The results were spectacular. The superpowered strain, Syn61.Δ3(ev5), is basically a bacterial X-Men that grows rapidly and is resistant to a cocktail of different viruses that normally infects bacteria.
“Because all of biology uses the same genetic code, the same 64 codons and the same 20 amino acids, that means viruses also use the same code…they use the cell’s machinery to build the viral proteins to reproduce the virus,” explained Chin. Now that the bacteria cell can no longer read nature’s standard genetic code, the virus can no longer tap into the bacterial machinery to reproduce—meaning the engineered cells are now resistant to being hijacked by almost any viral invader.
“These bacteria may be turned into renewable and programmable factories that produce a wide range of new molecules with novel properties, which could have benefits for biotechnology and medicine, including making new drugs, such as new antibiotics,” said Chin.
Viral infection aside, the study rewrites what’s possible for synthetic biology.
“This will enable countless applications,” said Jewel and Chatterjee, such as completely artificial biopolymers, that is, materials compatible with biology that could change entire disciplines such as medicine or brain-machine interfaces. Here, the team was able to string up a chain of artificial amino acid building blocks to make a type of molecule that forms the basis of some drugs, such as those for cancer or antibiotics.
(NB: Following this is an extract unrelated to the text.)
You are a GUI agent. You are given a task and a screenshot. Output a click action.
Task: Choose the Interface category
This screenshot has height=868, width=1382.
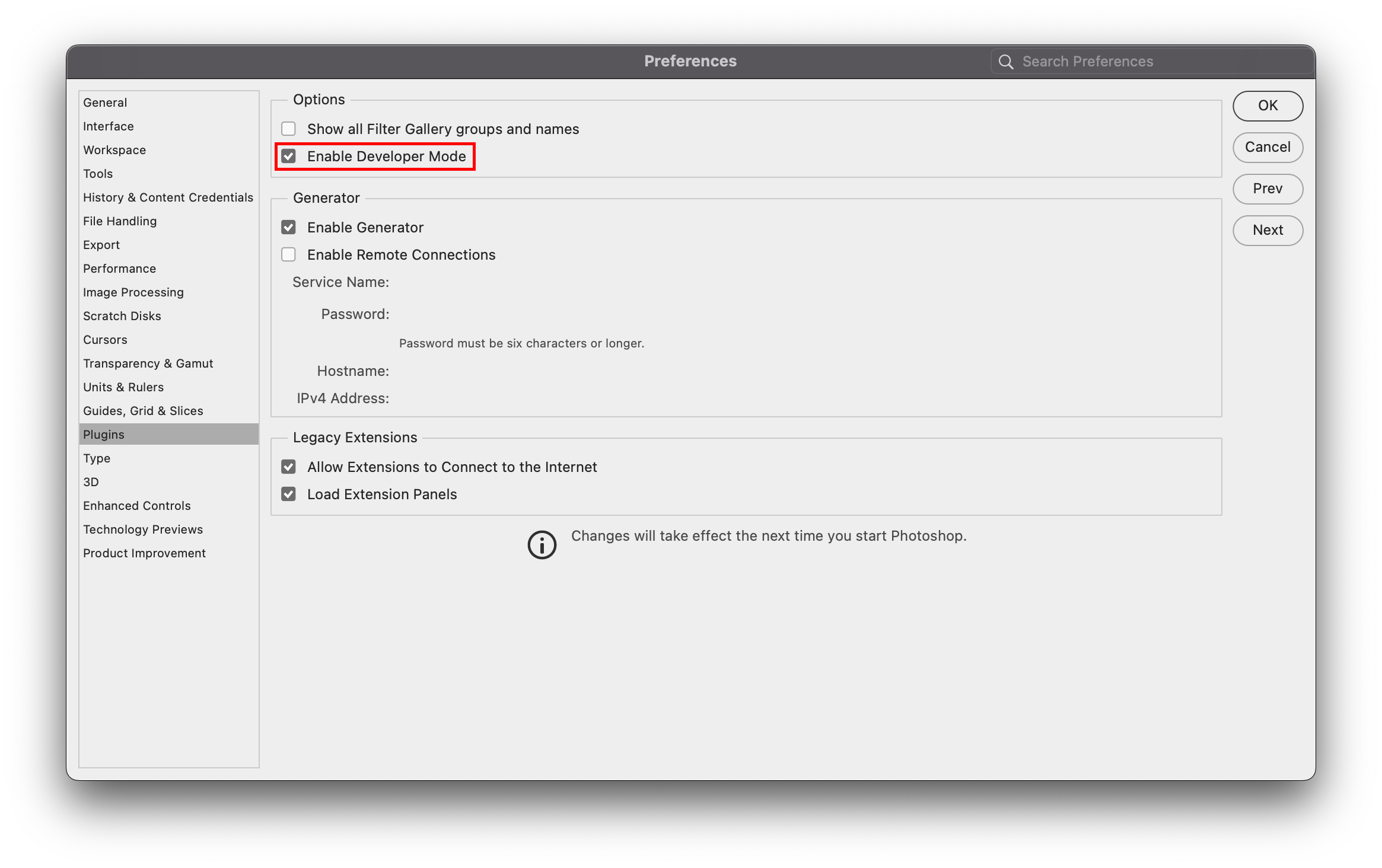pos(108,126)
But perhaps the most exciting prospect is the ability to dramatically rewrite existing life. Similar to bacteria, we—and all life in the biosphere—operate on the same biological code. The study now shows it’s possible to get past the hurdle of only 20 amino acids making up the building blocks of life by tapping into our natural biological processes.
Next up, the team is looking to potentially further reprogram our natural biological code to encode even more synthetic protein building blocks into bacterial cells. They’ll also move towards other cells—mammalian, for example, to see if it’s possible to compress our genetic code.